**Consigne**
Lisez l'extrait sur les sangliers nains et répondez aux questions suivantes :
1. De combien d'individus une famille de sangliers nains se compose-t-elle généralement ?
2. En quelle année un ouvrier a-t-il attrapé un groupe de sangliers nains près de la réserve de Bornadi ?
3. Combien de sangliers Richard Graves a-t-il achetés à l'ouvrier ?

**Extrait du document**
--- --- ---

Les sangliers arrachent de l’herbe pour construire des toits de chaume pour leurs bauges, qu’ils établissent au-dessus des creux déjà présents dans le sol. Une famille de sangliers nains est généralement composée de trois à cinq individus, comptant des femelles et des petits. Les mâles ne les rejoignent que quelques mois au cours de la saison de reproduction.

En 1971, bien après sa dernière apparition connue, un ouvrier d’une plantation de thé a attrapé un groupe de sangliers nains fuyant un brûlage dirigé près de la réserve de Bornadi. Peu après, un propriétaire de plantation, Richard Graves, a acheté 12 des sangliers que vendait l’ouvrier sur un marché local.

--- --- ---

**Données de l'exercice**
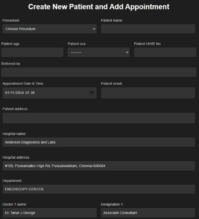Select the '01' segment of appointment date

point(7,93)
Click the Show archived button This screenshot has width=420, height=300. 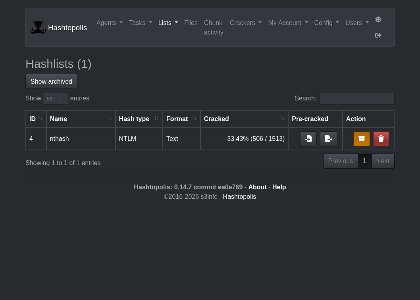(51, 81)
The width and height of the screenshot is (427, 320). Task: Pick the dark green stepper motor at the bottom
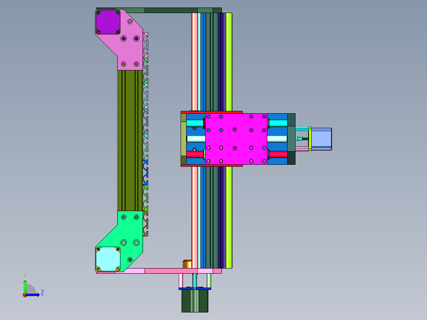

--- --- ---

**Réponse attendue**
1. Une famille de sangliers nains se compose généralement de trois à cinq individus, parmi lesquels des femelles et des petits.
2. L'ouvrier a attrapé ce groupe en 1971.
3. Richard Graves a acheté 12 sangliers.